Problem requirements:
Word for word, output the data that follows.

Input data:
[Start of Attachment]

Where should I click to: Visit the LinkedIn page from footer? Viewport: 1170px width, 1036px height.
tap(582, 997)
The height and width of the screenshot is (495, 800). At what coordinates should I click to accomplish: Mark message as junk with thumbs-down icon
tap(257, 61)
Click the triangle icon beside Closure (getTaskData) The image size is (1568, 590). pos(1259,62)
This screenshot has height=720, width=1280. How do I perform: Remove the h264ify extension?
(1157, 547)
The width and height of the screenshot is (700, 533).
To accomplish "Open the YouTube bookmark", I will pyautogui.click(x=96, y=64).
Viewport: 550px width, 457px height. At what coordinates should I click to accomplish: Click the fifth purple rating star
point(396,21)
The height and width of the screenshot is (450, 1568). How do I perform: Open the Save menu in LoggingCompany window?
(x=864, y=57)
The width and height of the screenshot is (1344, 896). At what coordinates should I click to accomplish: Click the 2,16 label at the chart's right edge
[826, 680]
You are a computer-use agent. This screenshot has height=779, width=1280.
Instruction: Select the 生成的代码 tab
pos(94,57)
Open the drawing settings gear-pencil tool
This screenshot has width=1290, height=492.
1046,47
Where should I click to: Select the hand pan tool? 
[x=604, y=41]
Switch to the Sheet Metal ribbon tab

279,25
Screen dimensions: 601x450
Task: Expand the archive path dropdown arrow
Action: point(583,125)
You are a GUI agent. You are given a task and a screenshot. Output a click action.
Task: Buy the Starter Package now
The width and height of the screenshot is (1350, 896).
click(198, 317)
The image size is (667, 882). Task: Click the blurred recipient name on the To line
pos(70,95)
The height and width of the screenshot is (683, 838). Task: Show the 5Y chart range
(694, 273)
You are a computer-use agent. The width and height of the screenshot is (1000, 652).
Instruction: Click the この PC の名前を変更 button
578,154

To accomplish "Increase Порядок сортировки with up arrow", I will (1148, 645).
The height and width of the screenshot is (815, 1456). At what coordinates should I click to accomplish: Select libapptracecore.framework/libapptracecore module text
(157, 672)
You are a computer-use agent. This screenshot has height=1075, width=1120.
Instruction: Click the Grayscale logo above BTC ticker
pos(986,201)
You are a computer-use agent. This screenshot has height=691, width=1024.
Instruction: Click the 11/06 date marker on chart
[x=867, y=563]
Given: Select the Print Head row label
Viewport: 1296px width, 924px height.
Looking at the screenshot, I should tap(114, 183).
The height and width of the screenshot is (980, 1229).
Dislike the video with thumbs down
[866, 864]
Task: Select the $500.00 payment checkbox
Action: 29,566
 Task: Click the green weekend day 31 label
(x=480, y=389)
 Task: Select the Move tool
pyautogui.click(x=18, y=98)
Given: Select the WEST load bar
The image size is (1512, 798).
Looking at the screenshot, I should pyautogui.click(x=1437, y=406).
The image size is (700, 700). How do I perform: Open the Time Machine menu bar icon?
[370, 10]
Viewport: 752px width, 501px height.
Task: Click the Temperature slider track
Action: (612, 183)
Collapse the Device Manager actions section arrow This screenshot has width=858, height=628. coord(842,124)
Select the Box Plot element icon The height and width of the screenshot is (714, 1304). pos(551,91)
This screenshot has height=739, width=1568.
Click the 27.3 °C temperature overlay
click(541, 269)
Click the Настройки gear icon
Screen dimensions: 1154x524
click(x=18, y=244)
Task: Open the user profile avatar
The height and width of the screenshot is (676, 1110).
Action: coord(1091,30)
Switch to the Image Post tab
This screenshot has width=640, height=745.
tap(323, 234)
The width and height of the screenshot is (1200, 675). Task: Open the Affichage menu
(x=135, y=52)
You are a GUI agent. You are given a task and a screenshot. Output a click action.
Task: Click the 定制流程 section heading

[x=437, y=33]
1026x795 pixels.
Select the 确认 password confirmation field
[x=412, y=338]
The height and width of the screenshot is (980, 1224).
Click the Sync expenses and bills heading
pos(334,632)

[End of Attachment]

Task answer:
Where should I click to: Visit the LinkedIn page from footer? Viewport: 1170px width, 1036px height.
tap(582, 997)
The height and width of the screenshot is (495, 800). At what coordinates should I click to accomplish: Mark message as junk with thumbs-down icon
tap(257, 61)
Click the triangle icon beside Closure (getTaskData) The image size is (1568, 590). pos(1259,62)
This screenshot has height=720, width=1280. How do I perform: Remove the h264ify extension?
(1157, 547)
The width and height of the screenshot is (700, 533).
To accomplish "Open the YouTube bookmark", I will pyautogui.click(x=96, y=64).
Viewport: 550px width, 457px height. At what coordinates should I click to accomplish: Click the fifth purple rating star
point(396,21)
The height and width of the screenshot is (450, 1568). How do I perform: Open the Save menu in LoggingCompany window?
(x=864, y=57)
The width and height of the screenshot is (1344, 896). At what coordinates should I click to accomplish: Click the 2,16 label at the chart's right edge
[826, 680]
You are a computer-use agent. This screenshot has height=779, width=1280.
Instruction: Select the 生成的代码 tab
pos(94,57)
Open the drawing settings gear-pencil tool
This screenshot has width=1290, height=492.
1046,47
Where should I click to: Select the hand pan tool? 
[x=604, y=41]
Switch to the Sheet Metal ribbon tab

279,25
Screen dimensions: 601x450
Task: Expand the archive path dropdown arrow
Action: point(583,125)
You are a GUI agent. You are given a task and a screenshot. Output a click action.
Task: Buy the Starter Package now
The width and height of the screenshot is (1350, 896).
click(198, 317)
The image size is (667, 882). Task: Click the blurred recipient name on the To line
pos(70,95)
The height and width of the screenshot is (683, 838). Task: Show the 5Y chart range
(694, 273)
You are a computer-use agent. The width and height of the screenshot is (1000, 652).
Instruction: Click the この PC の名前を変更 button
578,154

To accomplish "Increase Порядок сортировки with up arrow", I will (1148, 645).
The height and width of the screenshot is (815, 1456). At what coordinates should I click to accomplish: Select libapptracecore.framework/libapptracecore module text
(157, 672)
You are a computer-use agent. This screenshot has height=1075, width=1120.
Instruction: Click the Grayscale logo above BTC ticker
pos(986,201)
You are a computer-use agent. This screenshot has height=691, width=1024.
Instruction: Click the 11/06 date marker on chart
[x=867, y=563]
Given: Select the Print Head row label
Viewport: 1296px width, 924px height.
Looking at the screenshot, I should tap(114, 183).
The height and width of the screenshot is (980, 1229).
Dislike the video with thumbs down
[866, 864]
Task: Select the $500.00 payment checkbox
Action: 29,566
 Task: Click the green weekend day 31 label
(x=480, y=389)
 Task: Select the Move tool
pyautogui.click(x=18, y=98)
Given: Select the WEST load bar
The image size is (1512, 798).
Looking at the screenshot, I should pyautogui.click(x=1437, y=406).
The image size is (700, 700). How do I perform: Open the Time Machine menu bar icon?
[370, 10]
Viewport: 752px width, 501px height.
Task: Click the Temperature slider track
Action: (612, 183)
Collapse the Device Manager actions section arrow This screenshot has width=858, height=628. coord(842,124)
Select the Box Plot element icon The height and width of the screenshot is (714, 1304). pos(551,91)
This screenshot has height=739, width=1568.
Click the 27.3 °C temperature overlay
click(541, 269)
Click the Настройки gear icon
Screen dimensions: 1154x524
click(x=18, y=244)
Task: Open the user profile avatar
The height and width of the screenshot is (676, 1110).
Action: coord(1091,30)
Switch to the Image Post tab
This screenshot has width=640, height=745.
tap(323, 234)
The width and height of the screenshot is (1200, 675). Task: Open the Affichage menu
(x=135, y=52)
You are a GUI agent. You are given a task and a screenshot. Output a click action.
Task: Click the 定制流程 section heading

[x=437, y=33]
1026x795 pixels.
Select the 确认 password confirmation field
[x=412, y=338]
The height and width of the screenshot is (980, 1224).
Click the Sync expenses and bills heading
pos(334,632)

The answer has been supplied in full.